● **Problem to work on**
Scan the entries for "computer". Every line that holds it is to be copied.

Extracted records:
'''
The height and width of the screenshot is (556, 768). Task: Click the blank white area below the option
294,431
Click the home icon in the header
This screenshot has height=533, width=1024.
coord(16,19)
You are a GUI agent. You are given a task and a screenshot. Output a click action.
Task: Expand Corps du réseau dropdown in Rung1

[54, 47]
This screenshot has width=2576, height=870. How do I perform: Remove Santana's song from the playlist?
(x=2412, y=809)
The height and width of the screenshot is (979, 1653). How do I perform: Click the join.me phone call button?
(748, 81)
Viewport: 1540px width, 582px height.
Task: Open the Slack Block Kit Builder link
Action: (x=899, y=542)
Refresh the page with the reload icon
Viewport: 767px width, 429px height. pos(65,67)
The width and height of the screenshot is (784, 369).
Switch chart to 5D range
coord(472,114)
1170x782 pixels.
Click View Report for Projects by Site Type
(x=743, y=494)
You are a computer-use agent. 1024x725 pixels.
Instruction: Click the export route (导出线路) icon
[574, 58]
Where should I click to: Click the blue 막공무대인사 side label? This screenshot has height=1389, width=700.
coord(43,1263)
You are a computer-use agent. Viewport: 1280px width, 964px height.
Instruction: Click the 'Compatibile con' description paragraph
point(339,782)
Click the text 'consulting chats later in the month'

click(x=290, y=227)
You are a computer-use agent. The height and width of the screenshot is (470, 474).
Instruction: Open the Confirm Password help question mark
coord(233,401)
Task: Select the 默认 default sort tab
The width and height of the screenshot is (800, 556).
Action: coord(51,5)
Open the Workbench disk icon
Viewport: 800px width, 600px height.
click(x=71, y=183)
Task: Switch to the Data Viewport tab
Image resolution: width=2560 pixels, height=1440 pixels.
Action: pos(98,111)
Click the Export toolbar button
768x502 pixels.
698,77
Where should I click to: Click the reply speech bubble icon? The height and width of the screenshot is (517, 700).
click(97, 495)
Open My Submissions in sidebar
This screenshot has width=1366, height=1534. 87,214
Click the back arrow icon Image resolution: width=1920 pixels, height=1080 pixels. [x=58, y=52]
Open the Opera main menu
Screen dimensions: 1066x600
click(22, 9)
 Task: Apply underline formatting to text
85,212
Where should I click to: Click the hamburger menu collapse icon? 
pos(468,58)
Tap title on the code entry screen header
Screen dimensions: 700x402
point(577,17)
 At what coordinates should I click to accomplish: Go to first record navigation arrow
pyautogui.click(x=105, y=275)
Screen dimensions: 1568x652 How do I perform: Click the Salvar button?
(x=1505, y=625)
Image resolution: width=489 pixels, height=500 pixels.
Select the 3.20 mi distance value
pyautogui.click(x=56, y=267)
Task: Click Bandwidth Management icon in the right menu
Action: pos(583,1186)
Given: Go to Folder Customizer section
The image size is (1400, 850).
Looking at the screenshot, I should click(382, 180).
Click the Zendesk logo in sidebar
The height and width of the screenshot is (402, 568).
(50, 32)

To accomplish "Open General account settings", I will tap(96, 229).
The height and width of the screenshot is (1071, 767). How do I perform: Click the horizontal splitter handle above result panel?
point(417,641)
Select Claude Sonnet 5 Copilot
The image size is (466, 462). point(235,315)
'''
● **The completed task**
You are a computer-use agent. 1024x725 pixels.
You are a computer-use agent. Viewport: 1280px width, 964px height.
You are a computer-use agent. The height and width of the screenshot is (470, 474).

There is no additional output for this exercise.